Given instruction
Reproduce verbatim the stretch of the mailing-list message below from "On Sat, May" through "code in hash_record()".

Re: check for null value before looking up the hash function

From: "David G(dot) Johnston" <david(dot)g(dot)johnston(at)gmail(dot)com>
To: Ranier Vilela <ranier(dot)vf(at)gmail(dot)com>
Cc: Tomas Vondra <tomas(dot)vondra(at)enterprisedb(dot)com>, Pg Hackers <pgsql-hackers(at)postgresql(dot)org>
Subject: Re: check for null value before looking up the hash function
Date: 2022-05-21 16:04:45
Message-ID: CAKFQuwbFBCk+_LF59TcF16KOz9u5qAbx2UtAuju2aFfFhXbMHg@mail.gmail.com
Views: Raw Message | Whole Thread | Download mbox | Resend email
Thread:
Lists: pgsql-hackers

On Sat, May 21, 2022 at 8:32 AM Ranier Vilela <ranier(dot)vf(at)gmail(dot)com> wrote:

> Em sáb., 21 de mai. de 2022 às 12:05, Tomas Vondra <
> tomas(dot)vondra(at)enterprisedb(dot)com> escreveu:
>
>>
>>
>> On 5/21/22 15:06, Ranier Vilela wrote:
>> >>Zhihong Yu <zyu(at)yugabyte(dot)com> writes:
>> >>> I was looking at the code in hash_record()

Record excerpts
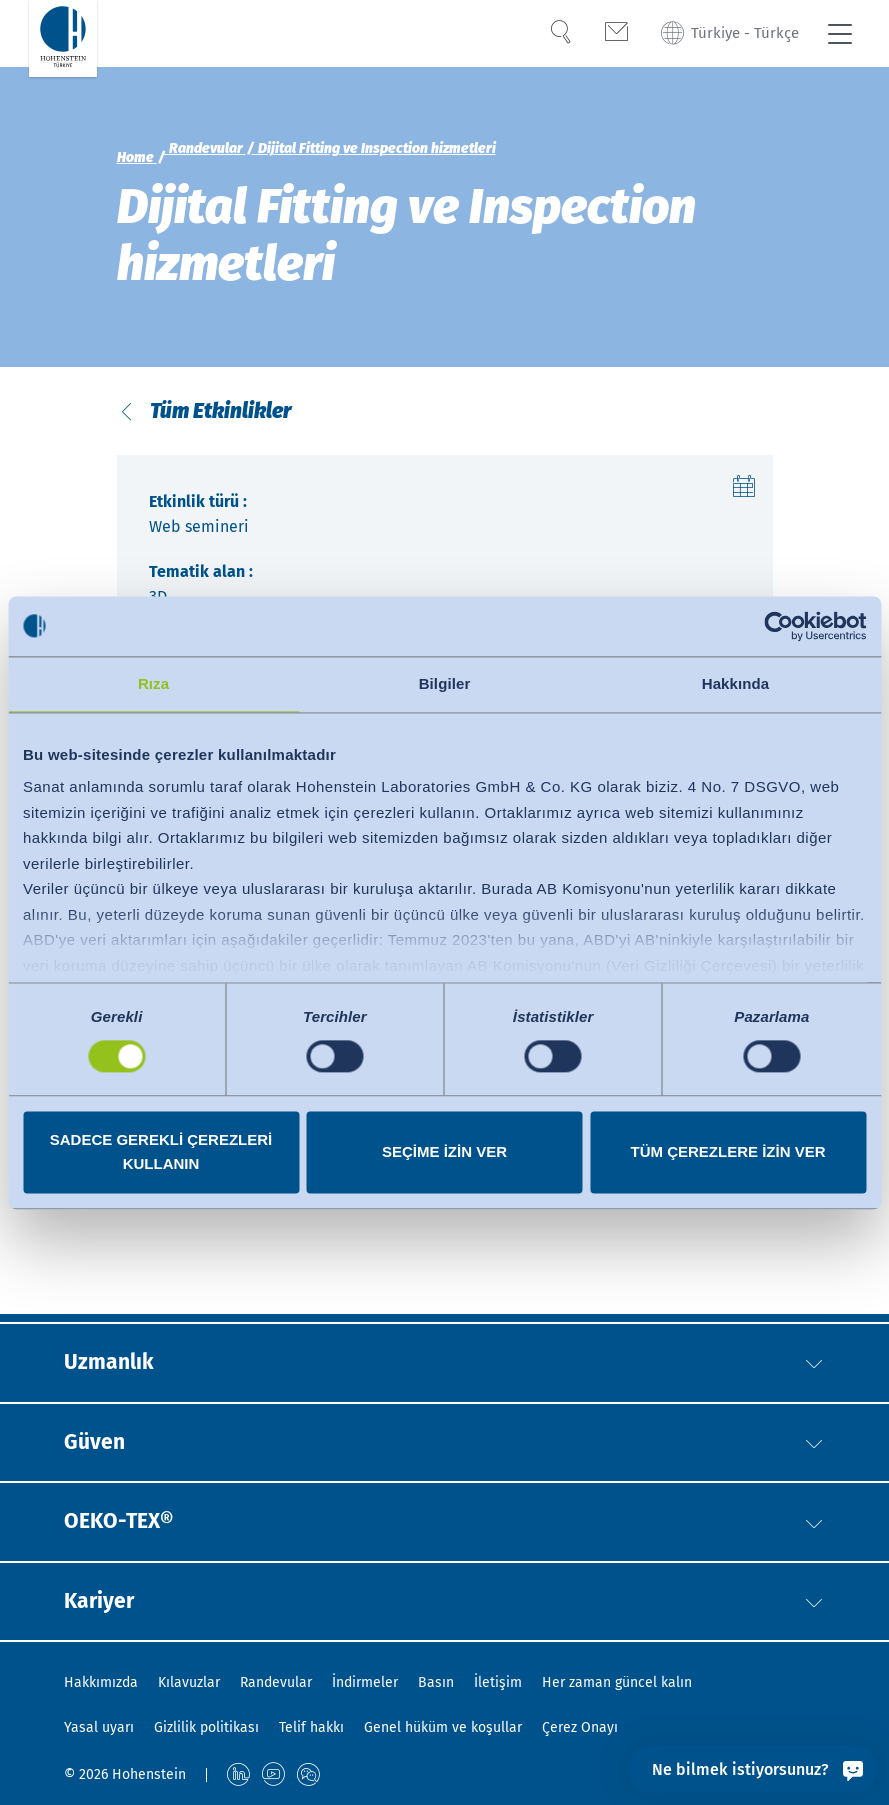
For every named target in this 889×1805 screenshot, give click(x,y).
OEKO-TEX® (127, 1516)
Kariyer (104, 1599)
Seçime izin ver (444, 1151)
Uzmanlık (114, 1350)
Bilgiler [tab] (445, 683)
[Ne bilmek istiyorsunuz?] (752, 1769)
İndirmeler (365, 1682)
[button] (814, 1350)
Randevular (276, 1682)
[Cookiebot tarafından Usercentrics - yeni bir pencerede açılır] (778, 626)
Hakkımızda (101, 1682)
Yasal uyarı (99, 1727)
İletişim (498, 1682)
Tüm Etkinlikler (219, 415)
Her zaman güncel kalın (617, 1682)
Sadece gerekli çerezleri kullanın (161, 1151)
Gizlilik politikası (206, 1727)
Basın (436, 1682)
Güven (98, 1433)
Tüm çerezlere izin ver (727, 1151)
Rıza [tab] (153, 683)
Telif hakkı (311, 1727)
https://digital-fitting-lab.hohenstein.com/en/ (288, 1227)
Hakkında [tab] (736, 683)
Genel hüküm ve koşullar (443, 1727)
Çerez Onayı (580, 1727)
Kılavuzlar (189, 1682)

Exercise response
On Sat, May 21, 2022 at 8:32 AM Ranier Vilela <ranier(dot)vf(at)gmail(dot)com> wrote:

> Em sáb., 21 de mai. de 2022 às 12:05, Tomas Vondra <
> tomas(dot)vondra(at)enterprisedb(dot)com> escreveu:
>
>>
>>
>> On 5/21/22 15:06, Ranier Vilela wrote:
>> >>Zhihong Yu <zyu(at)yugabyte(dot)com> writes:
>> >>> I was looking at the code in hash_record()